-- Opening Marker --
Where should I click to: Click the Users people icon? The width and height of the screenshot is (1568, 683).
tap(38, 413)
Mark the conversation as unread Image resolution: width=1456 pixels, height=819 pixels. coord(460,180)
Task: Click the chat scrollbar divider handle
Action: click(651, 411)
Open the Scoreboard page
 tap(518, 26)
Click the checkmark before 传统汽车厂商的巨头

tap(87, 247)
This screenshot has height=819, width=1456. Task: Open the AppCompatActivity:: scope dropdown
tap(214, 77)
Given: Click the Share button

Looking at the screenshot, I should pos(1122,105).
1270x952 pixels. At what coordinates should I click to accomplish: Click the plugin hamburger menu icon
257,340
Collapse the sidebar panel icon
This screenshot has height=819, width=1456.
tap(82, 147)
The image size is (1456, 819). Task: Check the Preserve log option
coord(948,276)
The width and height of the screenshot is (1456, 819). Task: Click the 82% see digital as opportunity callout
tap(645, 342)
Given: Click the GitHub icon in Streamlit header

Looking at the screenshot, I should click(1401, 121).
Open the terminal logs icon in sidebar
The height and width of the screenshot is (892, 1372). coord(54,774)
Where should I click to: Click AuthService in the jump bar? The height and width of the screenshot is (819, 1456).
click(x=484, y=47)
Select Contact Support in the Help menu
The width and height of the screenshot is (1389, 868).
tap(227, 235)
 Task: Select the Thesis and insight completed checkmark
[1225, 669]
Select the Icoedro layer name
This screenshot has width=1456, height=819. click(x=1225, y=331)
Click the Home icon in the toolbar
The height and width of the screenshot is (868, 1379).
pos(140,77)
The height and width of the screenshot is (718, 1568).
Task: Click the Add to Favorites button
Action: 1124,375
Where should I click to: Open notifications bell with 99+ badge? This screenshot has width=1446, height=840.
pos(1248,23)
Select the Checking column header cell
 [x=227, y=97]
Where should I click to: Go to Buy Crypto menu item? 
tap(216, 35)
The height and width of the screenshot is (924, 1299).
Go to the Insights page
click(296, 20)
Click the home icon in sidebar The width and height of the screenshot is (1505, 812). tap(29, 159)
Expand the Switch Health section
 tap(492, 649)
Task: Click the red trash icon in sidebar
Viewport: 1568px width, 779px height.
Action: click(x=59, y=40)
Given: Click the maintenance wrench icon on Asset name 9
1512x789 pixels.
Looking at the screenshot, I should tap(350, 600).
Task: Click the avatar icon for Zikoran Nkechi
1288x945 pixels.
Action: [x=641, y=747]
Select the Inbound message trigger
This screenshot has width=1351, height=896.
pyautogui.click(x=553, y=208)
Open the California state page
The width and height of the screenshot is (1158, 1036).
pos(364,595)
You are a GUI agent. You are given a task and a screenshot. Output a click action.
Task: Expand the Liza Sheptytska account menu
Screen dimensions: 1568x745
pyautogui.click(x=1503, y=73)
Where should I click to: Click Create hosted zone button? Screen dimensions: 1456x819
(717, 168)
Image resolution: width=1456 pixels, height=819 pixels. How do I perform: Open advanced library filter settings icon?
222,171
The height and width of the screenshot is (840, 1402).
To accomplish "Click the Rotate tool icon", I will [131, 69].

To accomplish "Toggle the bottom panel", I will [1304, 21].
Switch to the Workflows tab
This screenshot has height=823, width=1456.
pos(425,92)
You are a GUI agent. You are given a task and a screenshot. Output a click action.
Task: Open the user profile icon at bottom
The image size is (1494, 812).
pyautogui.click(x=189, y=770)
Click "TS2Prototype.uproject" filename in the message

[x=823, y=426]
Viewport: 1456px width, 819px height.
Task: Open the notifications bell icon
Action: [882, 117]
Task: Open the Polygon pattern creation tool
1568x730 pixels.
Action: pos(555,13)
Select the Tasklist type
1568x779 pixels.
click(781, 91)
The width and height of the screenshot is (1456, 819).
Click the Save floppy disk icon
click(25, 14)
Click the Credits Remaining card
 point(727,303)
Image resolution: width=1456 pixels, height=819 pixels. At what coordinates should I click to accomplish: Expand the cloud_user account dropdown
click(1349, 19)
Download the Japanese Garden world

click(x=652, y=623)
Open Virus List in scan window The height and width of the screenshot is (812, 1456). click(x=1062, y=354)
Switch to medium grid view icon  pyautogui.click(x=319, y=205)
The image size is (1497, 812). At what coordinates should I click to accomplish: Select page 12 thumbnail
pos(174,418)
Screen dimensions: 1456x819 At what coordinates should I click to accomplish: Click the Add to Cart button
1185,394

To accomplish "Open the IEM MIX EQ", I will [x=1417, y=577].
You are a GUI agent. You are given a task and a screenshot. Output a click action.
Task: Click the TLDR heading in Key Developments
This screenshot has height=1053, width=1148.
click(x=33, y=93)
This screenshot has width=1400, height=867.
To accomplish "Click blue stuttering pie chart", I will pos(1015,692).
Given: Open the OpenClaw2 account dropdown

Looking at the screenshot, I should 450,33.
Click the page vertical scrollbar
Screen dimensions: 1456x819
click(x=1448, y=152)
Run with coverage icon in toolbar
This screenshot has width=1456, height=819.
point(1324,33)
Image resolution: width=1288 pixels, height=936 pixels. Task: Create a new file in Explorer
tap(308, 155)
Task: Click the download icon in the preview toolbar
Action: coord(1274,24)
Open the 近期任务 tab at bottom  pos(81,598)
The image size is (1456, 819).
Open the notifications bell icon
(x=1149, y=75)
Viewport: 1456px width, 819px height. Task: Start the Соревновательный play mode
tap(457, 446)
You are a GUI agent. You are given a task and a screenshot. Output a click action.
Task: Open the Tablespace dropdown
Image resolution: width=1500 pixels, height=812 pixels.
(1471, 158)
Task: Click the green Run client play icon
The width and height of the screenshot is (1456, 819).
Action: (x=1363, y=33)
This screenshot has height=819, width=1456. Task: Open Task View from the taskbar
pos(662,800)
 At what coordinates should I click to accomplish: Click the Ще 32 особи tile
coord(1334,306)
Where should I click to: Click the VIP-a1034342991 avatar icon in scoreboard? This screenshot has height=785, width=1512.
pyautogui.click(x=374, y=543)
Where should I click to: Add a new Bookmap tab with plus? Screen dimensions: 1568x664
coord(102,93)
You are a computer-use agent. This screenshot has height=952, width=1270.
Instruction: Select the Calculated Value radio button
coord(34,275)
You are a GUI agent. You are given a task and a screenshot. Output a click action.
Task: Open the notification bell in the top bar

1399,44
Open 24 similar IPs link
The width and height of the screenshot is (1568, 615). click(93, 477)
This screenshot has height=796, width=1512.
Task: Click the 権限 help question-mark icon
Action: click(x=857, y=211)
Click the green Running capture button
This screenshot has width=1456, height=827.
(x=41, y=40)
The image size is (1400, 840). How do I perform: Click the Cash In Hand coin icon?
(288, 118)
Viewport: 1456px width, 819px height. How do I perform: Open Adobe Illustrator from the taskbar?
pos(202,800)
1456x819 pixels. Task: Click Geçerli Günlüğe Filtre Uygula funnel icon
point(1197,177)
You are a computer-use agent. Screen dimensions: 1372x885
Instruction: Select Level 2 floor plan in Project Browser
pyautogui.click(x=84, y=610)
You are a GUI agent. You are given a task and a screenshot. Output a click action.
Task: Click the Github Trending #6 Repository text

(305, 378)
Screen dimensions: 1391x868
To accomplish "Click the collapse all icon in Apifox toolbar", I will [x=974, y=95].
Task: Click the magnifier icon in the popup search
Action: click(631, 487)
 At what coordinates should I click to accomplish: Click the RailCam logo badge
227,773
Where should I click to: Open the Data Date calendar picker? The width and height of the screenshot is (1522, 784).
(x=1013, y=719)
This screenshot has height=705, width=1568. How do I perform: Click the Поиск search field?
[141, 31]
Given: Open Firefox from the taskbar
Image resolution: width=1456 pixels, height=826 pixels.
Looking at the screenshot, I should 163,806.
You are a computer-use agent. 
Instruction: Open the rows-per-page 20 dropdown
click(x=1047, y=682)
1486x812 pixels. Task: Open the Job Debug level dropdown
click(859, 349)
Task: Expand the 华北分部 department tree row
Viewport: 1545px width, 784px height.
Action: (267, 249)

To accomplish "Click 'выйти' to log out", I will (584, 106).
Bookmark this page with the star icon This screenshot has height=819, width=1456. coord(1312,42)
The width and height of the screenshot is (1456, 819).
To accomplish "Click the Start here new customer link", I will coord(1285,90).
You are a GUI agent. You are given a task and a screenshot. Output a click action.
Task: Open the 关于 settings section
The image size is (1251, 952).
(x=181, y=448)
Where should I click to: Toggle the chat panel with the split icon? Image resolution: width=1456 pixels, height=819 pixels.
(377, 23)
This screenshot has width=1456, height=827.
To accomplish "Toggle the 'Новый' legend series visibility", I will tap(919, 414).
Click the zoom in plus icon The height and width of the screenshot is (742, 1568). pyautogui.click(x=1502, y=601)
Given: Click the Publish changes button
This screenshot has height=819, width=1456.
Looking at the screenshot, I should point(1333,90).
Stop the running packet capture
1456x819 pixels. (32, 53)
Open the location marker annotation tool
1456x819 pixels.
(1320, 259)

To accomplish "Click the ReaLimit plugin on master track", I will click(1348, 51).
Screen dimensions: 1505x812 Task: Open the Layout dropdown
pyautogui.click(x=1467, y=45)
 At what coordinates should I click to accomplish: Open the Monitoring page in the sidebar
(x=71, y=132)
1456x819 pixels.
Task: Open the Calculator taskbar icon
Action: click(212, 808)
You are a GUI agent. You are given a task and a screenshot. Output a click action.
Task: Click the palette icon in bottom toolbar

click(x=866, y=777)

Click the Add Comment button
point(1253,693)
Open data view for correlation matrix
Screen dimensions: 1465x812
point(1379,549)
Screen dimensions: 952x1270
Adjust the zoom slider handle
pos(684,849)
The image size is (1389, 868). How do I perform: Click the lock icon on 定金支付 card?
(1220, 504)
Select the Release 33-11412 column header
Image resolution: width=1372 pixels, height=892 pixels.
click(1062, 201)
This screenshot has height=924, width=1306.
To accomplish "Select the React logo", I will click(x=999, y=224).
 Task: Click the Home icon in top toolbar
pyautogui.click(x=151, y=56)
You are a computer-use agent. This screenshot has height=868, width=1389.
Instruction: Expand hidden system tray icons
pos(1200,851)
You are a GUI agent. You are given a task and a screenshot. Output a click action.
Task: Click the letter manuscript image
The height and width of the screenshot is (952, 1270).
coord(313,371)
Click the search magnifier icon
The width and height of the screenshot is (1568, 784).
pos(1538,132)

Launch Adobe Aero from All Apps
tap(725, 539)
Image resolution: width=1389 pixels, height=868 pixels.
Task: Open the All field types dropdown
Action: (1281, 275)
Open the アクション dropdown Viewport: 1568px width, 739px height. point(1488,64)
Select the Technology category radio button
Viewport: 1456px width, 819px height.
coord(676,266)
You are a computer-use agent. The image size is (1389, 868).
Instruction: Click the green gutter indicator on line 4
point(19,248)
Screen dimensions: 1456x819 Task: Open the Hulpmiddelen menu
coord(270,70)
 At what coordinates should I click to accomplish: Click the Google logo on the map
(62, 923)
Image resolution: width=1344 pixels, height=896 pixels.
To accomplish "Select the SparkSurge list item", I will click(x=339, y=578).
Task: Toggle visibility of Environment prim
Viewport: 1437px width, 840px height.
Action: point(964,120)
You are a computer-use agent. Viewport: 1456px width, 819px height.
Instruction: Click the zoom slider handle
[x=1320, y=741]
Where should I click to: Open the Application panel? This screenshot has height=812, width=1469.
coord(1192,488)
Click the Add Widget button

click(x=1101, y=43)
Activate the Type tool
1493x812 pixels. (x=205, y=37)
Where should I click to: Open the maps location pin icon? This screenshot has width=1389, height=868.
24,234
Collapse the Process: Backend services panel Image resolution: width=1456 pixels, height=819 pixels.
-- Closing Marker --
### Goal of the exercise
The lines above that hold the word "computer" need counting; write the count and nothing more.

### Reply
6